Pixel coordinate grounding data:
┌──
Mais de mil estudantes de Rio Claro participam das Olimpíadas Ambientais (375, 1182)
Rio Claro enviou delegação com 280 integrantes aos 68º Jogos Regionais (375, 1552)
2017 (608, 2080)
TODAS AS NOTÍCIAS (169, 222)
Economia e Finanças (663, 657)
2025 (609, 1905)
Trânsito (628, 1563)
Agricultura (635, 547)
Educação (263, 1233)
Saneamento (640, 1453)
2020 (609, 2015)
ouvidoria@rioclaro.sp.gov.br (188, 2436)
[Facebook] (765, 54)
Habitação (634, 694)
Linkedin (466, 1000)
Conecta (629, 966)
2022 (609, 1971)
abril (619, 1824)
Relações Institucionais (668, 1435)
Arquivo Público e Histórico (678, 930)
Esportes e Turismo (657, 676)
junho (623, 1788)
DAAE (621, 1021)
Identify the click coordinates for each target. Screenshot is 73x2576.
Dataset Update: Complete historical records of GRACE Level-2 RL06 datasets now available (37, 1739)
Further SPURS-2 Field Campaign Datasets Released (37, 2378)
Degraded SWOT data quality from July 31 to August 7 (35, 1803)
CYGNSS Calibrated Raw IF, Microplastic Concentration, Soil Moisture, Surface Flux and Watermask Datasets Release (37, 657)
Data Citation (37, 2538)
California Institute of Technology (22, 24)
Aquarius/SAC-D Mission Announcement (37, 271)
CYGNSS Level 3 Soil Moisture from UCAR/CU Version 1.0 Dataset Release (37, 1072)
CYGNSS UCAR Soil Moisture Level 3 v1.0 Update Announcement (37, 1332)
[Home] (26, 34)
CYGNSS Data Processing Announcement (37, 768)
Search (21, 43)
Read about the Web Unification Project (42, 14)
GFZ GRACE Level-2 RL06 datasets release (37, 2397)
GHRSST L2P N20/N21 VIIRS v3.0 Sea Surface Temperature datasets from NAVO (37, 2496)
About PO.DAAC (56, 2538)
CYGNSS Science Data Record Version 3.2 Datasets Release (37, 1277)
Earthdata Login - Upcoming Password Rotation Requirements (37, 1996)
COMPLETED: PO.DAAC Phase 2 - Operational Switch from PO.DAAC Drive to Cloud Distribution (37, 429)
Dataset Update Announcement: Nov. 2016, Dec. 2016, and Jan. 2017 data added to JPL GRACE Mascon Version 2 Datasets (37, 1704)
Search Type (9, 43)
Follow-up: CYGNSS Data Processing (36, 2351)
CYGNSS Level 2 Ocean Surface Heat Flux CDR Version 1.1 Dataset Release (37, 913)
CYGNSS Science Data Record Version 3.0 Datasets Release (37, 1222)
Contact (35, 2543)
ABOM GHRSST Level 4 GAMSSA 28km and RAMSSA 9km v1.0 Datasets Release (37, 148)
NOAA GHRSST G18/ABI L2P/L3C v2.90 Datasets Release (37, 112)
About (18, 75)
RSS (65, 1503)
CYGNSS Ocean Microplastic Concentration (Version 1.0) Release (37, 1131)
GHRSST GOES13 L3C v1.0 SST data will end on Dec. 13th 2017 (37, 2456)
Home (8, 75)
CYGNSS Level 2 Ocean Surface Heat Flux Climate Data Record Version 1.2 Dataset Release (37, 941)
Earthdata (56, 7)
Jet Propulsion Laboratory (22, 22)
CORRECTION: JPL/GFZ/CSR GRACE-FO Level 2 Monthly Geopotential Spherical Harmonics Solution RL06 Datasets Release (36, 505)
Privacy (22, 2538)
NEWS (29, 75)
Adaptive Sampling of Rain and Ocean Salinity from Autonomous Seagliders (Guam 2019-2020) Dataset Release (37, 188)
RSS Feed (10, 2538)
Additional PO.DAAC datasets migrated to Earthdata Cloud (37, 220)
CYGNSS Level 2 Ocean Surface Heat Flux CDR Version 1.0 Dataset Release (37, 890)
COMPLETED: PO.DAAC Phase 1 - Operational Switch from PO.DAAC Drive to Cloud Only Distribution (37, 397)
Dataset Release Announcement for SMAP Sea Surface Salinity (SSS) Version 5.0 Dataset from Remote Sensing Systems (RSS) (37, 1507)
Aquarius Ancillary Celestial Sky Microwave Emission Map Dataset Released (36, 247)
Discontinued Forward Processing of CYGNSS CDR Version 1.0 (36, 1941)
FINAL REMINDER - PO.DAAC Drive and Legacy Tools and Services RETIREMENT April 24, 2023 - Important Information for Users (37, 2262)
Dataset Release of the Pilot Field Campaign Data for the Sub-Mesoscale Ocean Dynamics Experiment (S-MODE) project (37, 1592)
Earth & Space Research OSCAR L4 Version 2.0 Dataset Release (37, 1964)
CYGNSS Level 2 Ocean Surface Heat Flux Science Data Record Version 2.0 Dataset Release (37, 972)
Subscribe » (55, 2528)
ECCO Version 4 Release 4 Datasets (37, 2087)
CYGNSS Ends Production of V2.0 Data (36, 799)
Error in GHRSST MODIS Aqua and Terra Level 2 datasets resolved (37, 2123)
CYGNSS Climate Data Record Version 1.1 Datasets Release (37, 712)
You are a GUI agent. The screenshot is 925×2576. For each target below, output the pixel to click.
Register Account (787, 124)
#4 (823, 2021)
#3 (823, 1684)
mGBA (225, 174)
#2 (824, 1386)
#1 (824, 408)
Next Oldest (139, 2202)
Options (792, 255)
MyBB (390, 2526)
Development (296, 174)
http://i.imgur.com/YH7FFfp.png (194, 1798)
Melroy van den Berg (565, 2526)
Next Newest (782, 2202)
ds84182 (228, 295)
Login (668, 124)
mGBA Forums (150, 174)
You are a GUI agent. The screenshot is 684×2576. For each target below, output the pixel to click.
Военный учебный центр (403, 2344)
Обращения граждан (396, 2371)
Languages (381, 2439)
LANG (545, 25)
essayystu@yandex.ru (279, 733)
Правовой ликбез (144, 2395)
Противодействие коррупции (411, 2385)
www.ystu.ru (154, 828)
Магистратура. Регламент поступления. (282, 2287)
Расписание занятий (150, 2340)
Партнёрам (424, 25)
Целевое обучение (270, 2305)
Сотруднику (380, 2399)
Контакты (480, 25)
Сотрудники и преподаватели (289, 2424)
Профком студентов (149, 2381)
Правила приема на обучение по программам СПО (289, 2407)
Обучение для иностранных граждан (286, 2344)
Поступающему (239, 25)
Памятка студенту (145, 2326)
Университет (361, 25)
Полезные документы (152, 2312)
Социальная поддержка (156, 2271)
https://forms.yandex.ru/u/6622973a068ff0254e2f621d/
└──
# YOUR ASSIGNMENT:
Return all the lines shown above, precisely as they stand.

# FINISHED TASK:
Mais de mil estudantes de Rio Claro participam das Olimpíadas Ambientais (375, 1182)
Rio Claro enviou delegação com 280 integrantes aos 68º Jogos Regionais (375, 1552)
2017 (608, 2080)
TODAS AS NOTÍCIAS (169, 222)
Economia e Finanças (663, 657)
2025 (609, 1905)
Trânsito (628, 1563)
Agricultura (635, 547)
Educação (263, 1233)
Saneamento (640, 1453)
2020 (609, 2015)
ouvidoria@rioclaro.sp.gov.br (188, 2436)
[Facebook] (765, 54)
Habitação (634, 694)
Linkedin (466, 1000)
Conecta (629, 966)
2022 (609, 1971)
abril (619, 1824)
Relações Institucionais (668, 1435)
Arquivo Público e Histórico (678, 930)
Esportes e Turismo (657, 676)
junho (623, 1788)
DAAE (621, 1021)
Identify the click coordinates for each target. Screenshot is 73x2576.
Dataset Update: Complete historical records of GRACE Level-2 RL06 datasets now available (37, 1739)
Further SPURS-2 Field Campaign Datasets Released (37, 2378)
Degraded SWOT data quality from July 31 to August 7 (35, 1803)
CYGNSS Calibrated Raw IF, Microplastic Concentration, Soil Moisture, Surface Flux and Watermask Datasets Release (37, 657)
Data Citation (37, 2538)
California Institute of Technology (22, 24)
Aquarius/SAC-D Mission Announcement (37, 271)
CYGNSS Level 3 Soil Moisture from UCAR/CU Version 1.0 Dataset Release (37, 1072)
CYGNSS UCAR Soil Moisture Level 3 v1.0 Update Announcement (37, 1332)
[Home] (26, 34)
CYGNSS Data Processing Announcement (37, 768)
Search (21, 43)
Read about the Web Unification Project (42, 14)
GFZ GRACE Level-2 RL06 datasets release (37, 2397)
GHRSST L2P N20/N21 VIIRS v3.0 Sea Surface Temperature datasets from NAVO (37, 2496)
About PO.DAAC (56, 2538)
CYGNSS Science Data Record Version 3.2 Datasets Release (37, 1277)
Earthdata Login - Upcoming Password Rotation Requirements (37, 1996)
COMPLETED: PO.DAAC Phase 2 - Operational Switch from PO.DAAC Drive to Cloud Distribution (37, 429)
Dataset Update Announcement: Nov. 2016, Dec. 2016, and Jan. 2017 data added to JPL GRACE Mascon Version 2 Datasets (37, 1704)
Search Type (9, 43)
Follow-up: CYGNSS Data Processing (36, 2351)
CYGNSS Level 2 Ocean Surface Heat Flux CDR Version 1.1 Dataset Release (37, 913)
CYGNSS Science Data Record Version 3.0 Datasets Release (37, 1222)
Contact (35, 2543)
ABOM GHRSST Level 4 GAMSSA 28km and RAMSSA 9km v1.0 Datasets Release (37, 148)
NOAA GHRSST G18/ABI L2P/L3C v2.90 Datasets Release (37, 112)
About (18, 75)
RSS (65, 1503)
CYGNSS Ocean Microplastic Concentration (Version 1.0) Release (37, 1131)
GHRSST GOES13 L3C v1.0 SST data will end on Dec. 13th 2017 (37, 2456)
Home (8, 75)
CYGNSS Level 2 Ocean Surface Heat Flux Climate Data Record Version 1.2 Dataset Release (37, 941)
Earthdata (56, 7)
Jet Propulsion Laboratory (22, 22)
CORRECTION: JPL/GFZ/CSR GRACE-FO Level 2 Monthly Geopotential Spherical Harmonics Solution RL06 Datasets Release (36, 505)
Privacy (22, 2538)
NEWS (29, 75)
Adaptive Sampling of Rain and Ocean Salinity from Autonomous Seagliders (Guam 2019-2020) Dataset Release (37, 188)
RSS Feed (10, 2538)
Additional PO.DAAC datasets migrated to Earthdata Cloud (37, 220)
CYGNSS Level 2 Ocean Surface Heat Flux CDR Version 1.0 Dataset Release (37, 890)
COMPLETED: PO.DAAC Phase 1 - Operational Switch from PO.DAAC Drive to Cloud Only Distribution (37, 397)
Dataset Release Announcement for SMAP Sea Surface Salinity (SSS) Version 5.0 Dataset from Remote Sensing Systems (RSS) (37, 1507)
Aquarius Ancillary Celestial Sky Microwave Emission Map Dataset Released (36, 247)
Discontinued Forward Processing of CYGNSS CDR Version 1.0 (36, 1941)
FINAL REMINDER - PO.DAAC Drive and Legacy Tools and Services RETIREMENT April 24, 2023 - Important Information for Users (37, 2262)
Dataset Release of the Pilot Field Campaign Data for the Sub-Mesoscale Ocean Dynamics Experiment (S-MODE) project (37, 1592)
Earth & Space Research OSCAR L4 Version 2.0 Dataset Release (37, 1964)
CYGNSS Level 2 Ocean Surface Heat Flux Science Data Record Version 2.0 Dataset Release (37, 972)
Subscribe » (55, 2528)
ECCO Version 4 Release 4 Datasets (37, 2087)
CYGNSS Ends Production of V2.0 Data (36, 799)
Error in GHRSST MODIS Aqua and Terra Level 2 datasets resolved (37, 2123)
CYGNSS Climate Data Record Version 1.1 Datasets Release (37, 712)
You are a GUI agent. The screenshot is 925×2576. For each target below, output the pixel to click.
Register Account (787, 124)
#4 (823, 2021)
#3 (823, 1684)
mGBA (225, 174)
#2 (824, 1386)
#1 (824, 408)
Next Oldest (139, 2202)
Options (792, 255)
MyBB (390, 2526)
Development (296, 174)
http://i.imgur.com/YH7FFfp.png (194, 1798)
Melroy van den Berg (565, 2526)
Next Newest (782, 2202)
ds84182 (228, 295)
Login (668, 124)
mGBA Forums (150, 174)
You are a GUI agent. The screenshot is 684×2576. For each target below, output the pixel to click.
Военный учебный центр (403, 2344)
Обращения граждан (396, 2371)
Languages (381, 2439)
LANG (545, 25)
essayystu@yandex.ru (279, 733)
Правовой ликбез (144, 2395)
Противодействие коррупции (411, 2385)
www.ystu.ru (154, 828)
Магистратура. Регламент поступления. (282, 2287)
Расписание занятий (150, 2340)
Партнёрам (424, 25)
Целевое обучение (270, 2305)
Сотруднику (380, 2399)
Контакты (480, 25)
Сотрудники и преподаватели (289, 2424)
Профком студентов (149, 2381)
Правила приема на обучение по программам СПО (289, 2407)
Обучение для иностранных граждан (286, 2344)
Поступающему (239, 25)
Памятка студенту (145, 2326)
Университет (361, 25)
Полезные документы (152, 2312)
Социальная поддержка (156, 2271)
https://forms.yandex.ru/u/6622973a068ff0254e2f621d/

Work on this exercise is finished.